Skip to main content

Flashman on the March

Review

Flashman on the March


Sir Harry Flashman, that mid-19th century rapscallion, is at it again in FLASHMAN ON THE MARCH, a new adventure by George MacDonald Fraser. This time he's enmeshed in the Abyssinian Wars in 1868. He bluffs and bungles his way into a winning situation, but not without a boatload of near-tragedies.

As has become the pattern in this series of novels (this is the twelfth release in the historical fiction franchise), Flashman falls into a situation in which his ill-gotten reputation as a soldier extraordinaire does him disservice. Thrust into a mission that would have him aid in the overthrow of King Theodore, a maniacal, blood-thirsty ruler, Flashman must find a way to accomplish the task while keeping his sorry hide intact. Along the way, he finds time to bed not one, but two, main female characters. In addition to his innate cowardice and self-centeredness, Flashman is a scandalous lothario, kissing and telling of his amorous exploits with the most unlikely, seemingly unattainable beauties. These affairs usually come back to haunt him in manners more or less threatening.

* _Record extracts_:
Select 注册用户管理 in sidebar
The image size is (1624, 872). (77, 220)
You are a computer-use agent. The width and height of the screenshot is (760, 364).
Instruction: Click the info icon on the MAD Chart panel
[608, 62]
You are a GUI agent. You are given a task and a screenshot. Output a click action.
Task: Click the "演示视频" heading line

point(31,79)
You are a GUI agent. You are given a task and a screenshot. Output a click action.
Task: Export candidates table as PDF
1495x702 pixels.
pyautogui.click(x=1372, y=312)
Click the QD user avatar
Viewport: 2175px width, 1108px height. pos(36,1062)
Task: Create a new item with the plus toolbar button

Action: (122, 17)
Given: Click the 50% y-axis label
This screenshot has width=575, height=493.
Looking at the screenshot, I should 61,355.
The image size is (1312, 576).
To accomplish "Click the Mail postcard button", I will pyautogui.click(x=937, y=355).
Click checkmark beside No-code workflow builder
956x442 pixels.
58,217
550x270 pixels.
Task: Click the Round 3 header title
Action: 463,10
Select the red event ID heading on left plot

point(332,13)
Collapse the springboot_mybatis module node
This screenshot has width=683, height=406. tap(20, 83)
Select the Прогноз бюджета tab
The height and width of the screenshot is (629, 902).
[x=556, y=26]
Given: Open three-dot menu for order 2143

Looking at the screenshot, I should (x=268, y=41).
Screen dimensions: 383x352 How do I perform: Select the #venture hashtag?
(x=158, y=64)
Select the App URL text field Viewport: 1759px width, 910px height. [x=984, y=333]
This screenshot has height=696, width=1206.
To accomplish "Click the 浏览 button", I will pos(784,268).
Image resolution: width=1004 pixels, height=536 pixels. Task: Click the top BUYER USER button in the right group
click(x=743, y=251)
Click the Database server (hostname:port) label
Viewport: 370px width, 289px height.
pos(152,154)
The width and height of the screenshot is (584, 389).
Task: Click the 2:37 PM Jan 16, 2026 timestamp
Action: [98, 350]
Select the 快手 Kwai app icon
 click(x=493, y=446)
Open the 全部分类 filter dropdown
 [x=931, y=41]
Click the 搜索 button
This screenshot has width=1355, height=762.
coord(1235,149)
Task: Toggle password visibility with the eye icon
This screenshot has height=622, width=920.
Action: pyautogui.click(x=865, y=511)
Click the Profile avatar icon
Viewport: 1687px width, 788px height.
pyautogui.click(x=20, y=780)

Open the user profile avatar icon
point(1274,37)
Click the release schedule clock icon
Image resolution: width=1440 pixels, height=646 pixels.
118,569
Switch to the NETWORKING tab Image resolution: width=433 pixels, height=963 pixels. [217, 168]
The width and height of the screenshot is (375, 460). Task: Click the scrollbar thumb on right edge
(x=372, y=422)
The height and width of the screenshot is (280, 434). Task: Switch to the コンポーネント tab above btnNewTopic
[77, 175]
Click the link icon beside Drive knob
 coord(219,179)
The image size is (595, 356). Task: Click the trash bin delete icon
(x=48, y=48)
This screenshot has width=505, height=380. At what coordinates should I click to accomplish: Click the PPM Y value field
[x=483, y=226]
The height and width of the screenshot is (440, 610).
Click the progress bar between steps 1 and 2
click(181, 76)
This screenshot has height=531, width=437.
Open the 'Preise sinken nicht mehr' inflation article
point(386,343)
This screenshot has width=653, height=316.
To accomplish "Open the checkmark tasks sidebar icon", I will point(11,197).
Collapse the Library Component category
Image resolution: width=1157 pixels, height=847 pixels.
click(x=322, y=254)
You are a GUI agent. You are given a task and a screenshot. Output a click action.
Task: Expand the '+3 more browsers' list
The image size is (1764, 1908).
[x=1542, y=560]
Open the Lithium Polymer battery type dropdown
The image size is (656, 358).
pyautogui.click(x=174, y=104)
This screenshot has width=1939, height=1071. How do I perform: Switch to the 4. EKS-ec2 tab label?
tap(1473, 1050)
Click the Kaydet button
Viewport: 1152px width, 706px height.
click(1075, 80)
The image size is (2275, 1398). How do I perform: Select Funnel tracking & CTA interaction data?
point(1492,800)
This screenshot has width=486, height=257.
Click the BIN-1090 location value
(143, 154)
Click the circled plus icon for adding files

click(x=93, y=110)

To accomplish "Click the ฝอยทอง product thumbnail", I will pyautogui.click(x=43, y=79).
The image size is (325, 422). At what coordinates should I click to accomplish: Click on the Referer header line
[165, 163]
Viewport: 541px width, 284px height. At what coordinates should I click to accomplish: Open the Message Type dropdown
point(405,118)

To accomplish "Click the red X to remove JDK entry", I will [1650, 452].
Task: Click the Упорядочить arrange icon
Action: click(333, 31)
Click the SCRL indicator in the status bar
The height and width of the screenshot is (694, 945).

* _Task brief_: Print the part of the Flashman review starting with "Sir Harry Flashman, that" and going on through "boatload of near-tragedies.". This data was drawn from a separate source.

* _Result of this task_:
Sir Harry Flashman, that mid-19th century rapscallion, is at it again in FLASHMAN ON THE MARCH, a new adventure by George MacDonald Fraser. This time he's enmeshed in the Abyssinian Wars in 1868. He bluffs and bungles his way into a winning situation, but not without a boatload of near-tragedies.